What you should do: Looking at the entries underneath, work out how many lines contain "Instagram". Write only that number.

Source material:
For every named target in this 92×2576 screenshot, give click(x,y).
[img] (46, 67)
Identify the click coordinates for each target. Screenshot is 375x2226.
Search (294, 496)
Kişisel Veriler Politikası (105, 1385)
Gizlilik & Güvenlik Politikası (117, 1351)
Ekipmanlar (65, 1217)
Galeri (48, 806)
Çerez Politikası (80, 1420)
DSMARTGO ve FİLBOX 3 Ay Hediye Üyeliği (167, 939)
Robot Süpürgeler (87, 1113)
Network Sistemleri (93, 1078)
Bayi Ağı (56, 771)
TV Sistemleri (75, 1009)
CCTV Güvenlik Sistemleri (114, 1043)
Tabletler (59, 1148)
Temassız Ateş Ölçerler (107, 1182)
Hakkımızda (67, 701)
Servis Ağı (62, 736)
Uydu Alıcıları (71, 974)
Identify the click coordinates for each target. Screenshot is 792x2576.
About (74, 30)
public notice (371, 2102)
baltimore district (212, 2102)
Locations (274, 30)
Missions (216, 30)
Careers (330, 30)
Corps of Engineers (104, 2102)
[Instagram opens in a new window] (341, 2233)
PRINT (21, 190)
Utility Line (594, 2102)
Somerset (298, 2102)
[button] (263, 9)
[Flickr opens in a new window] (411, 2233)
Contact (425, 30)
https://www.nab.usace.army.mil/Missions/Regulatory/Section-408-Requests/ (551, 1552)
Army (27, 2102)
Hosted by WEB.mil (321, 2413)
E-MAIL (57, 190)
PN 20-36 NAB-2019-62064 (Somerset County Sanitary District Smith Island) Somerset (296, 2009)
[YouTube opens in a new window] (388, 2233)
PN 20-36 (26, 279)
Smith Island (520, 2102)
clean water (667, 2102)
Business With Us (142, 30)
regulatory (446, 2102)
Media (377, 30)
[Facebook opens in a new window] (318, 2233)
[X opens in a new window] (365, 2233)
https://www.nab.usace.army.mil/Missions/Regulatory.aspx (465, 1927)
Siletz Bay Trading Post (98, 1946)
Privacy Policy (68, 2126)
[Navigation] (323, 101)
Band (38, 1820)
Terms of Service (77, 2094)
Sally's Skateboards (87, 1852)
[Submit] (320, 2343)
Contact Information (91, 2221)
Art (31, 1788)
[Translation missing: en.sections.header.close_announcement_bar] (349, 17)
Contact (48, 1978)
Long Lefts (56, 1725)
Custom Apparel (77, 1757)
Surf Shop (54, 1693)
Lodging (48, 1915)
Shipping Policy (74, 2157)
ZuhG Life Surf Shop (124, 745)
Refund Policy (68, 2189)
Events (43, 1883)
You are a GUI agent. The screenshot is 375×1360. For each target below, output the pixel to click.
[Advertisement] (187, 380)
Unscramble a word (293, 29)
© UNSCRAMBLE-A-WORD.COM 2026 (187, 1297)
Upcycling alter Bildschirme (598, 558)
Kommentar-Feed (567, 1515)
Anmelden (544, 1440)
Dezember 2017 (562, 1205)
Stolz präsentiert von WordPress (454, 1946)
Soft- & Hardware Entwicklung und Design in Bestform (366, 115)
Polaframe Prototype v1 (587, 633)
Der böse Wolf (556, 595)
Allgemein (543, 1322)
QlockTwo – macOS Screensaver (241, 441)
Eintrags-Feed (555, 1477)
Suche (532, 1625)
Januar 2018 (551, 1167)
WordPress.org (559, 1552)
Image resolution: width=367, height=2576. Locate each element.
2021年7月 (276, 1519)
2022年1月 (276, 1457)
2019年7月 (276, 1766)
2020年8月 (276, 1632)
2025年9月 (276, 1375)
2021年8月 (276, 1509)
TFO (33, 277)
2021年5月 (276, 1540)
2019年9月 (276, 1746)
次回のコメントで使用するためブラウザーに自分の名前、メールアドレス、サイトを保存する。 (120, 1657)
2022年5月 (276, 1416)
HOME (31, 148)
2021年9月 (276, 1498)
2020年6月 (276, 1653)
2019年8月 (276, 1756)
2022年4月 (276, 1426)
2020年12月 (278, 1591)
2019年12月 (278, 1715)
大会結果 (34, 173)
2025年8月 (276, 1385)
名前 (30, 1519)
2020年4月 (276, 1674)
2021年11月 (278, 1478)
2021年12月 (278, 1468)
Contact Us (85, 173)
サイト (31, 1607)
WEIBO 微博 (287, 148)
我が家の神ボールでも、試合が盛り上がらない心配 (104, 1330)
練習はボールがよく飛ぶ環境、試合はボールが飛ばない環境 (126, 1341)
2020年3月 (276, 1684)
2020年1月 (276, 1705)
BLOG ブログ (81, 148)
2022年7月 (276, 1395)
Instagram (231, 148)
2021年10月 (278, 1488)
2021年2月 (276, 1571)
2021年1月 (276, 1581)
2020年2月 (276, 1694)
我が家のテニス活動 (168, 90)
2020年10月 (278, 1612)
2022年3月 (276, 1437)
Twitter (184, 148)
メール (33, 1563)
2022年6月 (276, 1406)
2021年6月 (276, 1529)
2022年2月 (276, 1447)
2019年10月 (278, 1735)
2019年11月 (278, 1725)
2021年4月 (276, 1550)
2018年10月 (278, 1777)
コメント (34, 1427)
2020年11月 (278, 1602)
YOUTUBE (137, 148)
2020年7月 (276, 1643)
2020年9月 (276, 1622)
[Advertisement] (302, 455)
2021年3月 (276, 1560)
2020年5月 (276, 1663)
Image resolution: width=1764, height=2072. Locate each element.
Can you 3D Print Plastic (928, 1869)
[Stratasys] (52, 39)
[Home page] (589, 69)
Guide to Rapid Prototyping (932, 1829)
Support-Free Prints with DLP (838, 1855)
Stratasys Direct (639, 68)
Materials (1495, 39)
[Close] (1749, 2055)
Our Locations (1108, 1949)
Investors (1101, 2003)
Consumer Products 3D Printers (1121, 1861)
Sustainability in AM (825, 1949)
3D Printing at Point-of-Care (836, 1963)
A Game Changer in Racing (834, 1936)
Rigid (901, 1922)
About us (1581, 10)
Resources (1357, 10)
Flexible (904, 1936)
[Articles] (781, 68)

Response to the exercise: 2